─── Data for processing ───
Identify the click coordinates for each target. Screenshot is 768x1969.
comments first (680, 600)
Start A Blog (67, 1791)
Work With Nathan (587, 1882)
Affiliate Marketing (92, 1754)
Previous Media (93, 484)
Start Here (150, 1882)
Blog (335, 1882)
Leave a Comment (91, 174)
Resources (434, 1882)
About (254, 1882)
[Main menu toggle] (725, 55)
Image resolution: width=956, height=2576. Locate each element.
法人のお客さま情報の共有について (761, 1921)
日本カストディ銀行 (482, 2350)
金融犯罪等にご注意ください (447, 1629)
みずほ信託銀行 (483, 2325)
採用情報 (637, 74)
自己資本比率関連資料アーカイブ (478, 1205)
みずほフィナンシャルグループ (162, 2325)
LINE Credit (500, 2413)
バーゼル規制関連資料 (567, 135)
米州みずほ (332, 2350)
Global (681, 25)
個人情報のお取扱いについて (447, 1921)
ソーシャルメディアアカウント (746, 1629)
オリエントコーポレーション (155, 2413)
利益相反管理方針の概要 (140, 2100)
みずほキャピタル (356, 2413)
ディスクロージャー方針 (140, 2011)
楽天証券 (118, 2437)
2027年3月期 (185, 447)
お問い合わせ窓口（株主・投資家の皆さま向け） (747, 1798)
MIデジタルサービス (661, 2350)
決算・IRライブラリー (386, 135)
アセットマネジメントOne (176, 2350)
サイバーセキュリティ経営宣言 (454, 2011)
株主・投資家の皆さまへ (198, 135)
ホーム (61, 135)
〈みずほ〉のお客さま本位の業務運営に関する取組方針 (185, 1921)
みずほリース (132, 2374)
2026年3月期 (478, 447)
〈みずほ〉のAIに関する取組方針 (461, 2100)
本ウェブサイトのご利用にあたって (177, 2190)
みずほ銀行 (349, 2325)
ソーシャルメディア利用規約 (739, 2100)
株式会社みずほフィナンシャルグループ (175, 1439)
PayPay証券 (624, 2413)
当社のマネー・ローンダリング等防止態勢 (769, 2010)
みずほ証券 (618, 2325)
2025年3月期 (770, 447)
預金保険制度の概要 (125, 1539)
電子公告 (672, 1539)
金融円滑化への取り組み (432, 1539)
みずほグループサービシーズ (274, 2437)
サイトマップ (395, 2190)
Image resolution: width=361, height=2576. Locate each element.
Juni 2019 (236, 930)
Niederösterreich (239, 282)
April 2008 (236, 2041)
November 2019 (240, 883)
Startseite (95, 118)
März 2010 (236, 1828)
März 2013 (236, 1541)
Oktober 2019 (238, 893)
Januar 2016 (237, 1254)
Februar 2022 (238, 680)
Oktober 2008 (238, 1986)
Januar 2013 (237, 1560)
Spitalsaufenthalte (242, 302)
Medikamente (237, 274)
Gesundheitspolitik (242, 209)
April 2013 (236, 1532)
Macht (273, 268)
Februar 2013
───
Exercise brief
Would you retype exactly the lines above, from the line with "2026年3月期 (478, 447)" to the line with "Image resolution: width=361, height=2576.", with both end lines kept and nothing more?

The answer
2026年3月期 (478, 447)
〈みずほ〉のAIに関する取組方針 (461, 2100)
本ウェブサイトのご利用にあたって (177, 2190)
みずほ銀行 (349, 2325)
ソーシャルメディア利用規約 (739, 2100)
株式会社みずほフィナンシャルグループ (175, 1439)
PayPay証券 (624, 2413)
当社のマネー・ローンダリング等防止態勢 (769, 2010)
みずほ証券 (618, 2325)
2025年3月期 (770, 447)
預金保険制度の概要 (125, 1539)
電子公告 (672, 1539)
金融円滑化への取り組み (432, 1539)
みずほグループサービシーズ (274, 2437)
サイトマップ (395, 2190)
Image resolution: width=361, height=2576. Locate each element.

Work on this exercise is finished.